What does this ampersand mean?

Googling is determined to serve me all kindsa things I already know.

I am intrigued by the possibility that C++ makes a use of the reference thing what cannot be done with pointers, and I do believe you.

If you could suggest a few search terms or otherwise help me focus I would appreciate it.

Until now, I assumed that C++ needlessly complicated something simple, at least simple once you've struggled to understand it.

TIA

a7

I don't have any references for that off hand. But, take a look at the source code of the EEPROM.h library for AVR processors. It uses C++ References extensively and it would be extremely clumsy to do the same thing with pointers.

THX.

I will look. But extreme clumsiness is different to "only a Reference will work".

I understand that ultimately code runs on processors, and languages afford means to make clear what we want machines to do.

And we are limited to what can be computed no matter how we express the algorithms.

I will seek to understand why taking an address and passing it by value from the caller, and dereferencing that pointer in a called function is not entirely adequate, that is to say just how clumsy can it get?

I never missed call by C++ reference in C.

a7

Method chaining and some types of operator overloading would be impossible using pointers.

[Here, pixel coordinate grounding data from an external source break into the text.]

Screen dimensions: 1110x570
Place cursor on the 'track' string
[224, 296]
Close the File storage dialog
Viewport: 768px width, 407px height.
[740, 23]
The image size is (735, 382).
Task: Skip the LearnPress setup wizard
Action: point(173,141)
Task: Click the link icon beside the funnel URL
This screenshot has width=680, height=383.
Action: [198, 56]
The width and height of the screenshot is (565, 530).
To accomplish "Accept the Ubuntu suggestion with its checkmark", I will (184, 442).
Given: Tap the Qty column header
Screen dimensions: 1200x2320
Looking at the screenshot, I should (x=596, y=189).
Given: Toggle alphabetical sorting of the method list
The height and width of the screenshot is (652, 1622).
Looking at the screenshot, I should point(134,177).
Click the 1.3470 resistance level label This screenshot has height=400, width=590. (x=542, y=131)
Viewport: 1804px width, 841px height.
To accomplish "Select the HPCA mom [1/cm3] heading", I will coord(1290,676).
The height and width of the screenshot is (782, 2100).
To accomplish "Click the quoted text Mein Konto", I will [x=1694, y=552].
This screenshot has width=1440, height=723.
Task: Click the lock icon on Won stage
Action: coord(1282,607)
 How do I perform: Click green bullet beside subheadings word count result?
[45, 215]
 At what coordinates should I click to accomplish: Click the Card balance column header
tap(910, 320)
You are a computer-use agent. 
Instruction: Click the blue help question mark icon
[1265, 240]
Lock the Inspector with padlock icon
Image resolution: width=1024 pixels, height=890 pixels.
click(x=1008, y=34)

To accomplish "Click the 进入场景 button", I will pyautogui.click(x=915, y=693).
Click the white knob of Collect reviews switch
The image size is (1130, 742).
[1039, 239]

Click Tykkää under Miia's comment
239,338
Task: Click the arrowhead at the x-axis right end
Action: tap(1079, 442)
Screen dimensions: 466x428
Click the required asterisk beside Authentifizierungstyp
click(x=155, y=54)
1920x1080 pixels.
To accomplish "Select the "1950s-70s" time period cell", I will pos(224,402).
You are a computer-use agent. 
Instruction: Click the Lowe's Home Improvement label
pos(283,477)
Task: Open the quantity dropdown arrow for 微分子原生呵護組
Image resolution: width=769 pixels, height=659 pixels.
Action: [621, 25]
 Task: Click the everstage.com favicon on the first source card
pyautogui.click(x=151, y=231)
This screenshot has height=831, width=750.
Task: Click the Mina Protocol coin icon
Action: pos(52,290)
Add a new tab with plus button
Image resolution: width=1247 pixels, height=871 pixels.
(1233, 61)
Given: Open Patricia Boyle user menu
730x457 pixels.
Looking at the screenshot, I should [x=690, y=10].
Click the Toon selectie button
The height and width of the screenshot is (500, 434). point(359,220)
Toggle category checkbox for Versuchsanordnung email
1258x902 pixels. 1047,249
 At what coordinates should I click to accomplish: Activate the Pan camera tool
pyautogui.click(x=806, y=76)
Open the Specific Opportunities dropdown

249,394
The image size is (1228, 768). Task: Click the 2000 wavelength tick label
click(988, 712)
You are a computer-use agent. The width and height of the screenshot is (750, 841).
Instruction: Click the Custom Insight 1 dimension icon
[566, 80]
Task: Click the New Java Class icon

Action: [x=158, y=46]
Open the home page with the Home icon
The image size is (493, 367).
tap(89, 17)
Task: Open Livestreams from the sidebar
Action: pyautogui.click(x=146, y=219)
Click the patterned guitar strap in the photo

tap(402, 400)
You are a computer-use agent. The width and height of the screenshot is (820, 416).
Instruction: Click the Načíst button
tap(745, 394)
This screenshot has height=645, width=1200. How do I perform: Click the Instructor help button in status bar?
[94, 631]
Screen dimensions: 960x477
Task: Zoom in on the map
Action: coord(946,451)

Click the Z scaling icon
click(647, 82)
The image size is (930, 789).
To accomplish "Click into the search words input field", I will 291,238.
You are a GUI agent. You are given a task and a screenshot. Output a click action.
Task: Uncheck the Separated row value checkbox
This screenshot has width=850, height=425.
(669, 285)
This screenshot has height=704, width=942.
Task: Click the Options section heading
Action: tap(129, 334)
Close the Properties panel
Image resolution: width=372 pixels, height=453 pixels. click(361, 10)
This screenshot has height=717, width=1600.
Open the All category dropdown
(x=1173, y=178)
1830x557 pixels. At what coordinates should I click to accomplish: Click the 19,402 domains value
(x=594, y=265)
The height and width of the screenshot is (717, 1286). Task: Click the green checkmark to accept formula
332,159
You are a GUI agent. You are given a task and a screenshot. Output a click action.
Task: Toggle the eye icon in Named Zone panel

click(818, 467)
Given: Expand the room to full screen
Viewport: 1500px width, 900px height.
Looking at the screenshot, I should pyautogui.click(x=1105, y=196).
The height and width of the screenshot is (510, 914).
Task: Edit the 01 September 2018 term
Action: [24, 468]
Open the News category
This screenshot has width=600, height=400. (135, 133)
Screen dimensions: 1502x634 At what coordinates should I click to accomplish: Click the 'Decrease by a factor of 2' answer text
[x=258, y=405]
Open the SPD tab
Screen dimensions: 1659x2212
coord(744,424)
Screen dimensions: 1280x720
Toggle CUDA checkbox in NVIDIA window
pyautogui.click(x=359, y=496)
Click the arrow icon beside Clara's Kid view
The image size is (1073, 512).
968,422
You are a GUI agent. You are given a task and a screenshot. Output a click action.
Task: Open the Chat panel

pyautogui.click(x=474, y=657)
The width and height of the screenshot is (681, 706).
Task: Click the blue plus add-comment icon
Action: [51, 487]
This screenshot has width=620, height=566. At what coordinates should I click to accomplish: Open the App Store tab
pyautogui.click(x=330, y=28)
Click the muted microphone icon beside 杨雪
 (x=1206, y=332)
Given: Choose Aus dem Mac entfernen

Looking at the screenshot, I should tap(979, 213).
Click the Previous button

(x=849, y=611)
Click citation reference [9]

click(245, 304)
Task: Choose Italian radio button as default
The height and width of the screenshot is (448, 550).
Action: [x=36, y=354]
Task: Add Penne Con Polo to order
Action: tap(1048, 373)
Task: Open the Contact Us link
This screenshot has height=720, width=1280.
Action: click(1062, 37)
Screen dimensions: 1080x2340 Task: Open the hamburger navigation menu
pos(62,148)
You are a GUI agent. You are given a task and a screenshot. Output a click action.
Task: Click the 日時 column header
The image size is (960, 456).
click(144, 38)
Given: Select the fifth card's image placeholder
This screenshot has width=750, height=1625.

Following that line of thought through Reductio ad absurdum leads to the conclusion that the only programming language you ever need is machine code writen in binary.

Unless I forgot somehow, C does not overload. Difference explained with no example needed!

This is from Bjarne Stroustrup's C++ Style and Technique FAQ. He is the inventor of C++.

https://stroustrup.com/bs_faq2.html

Why does C++ have both pointers and references?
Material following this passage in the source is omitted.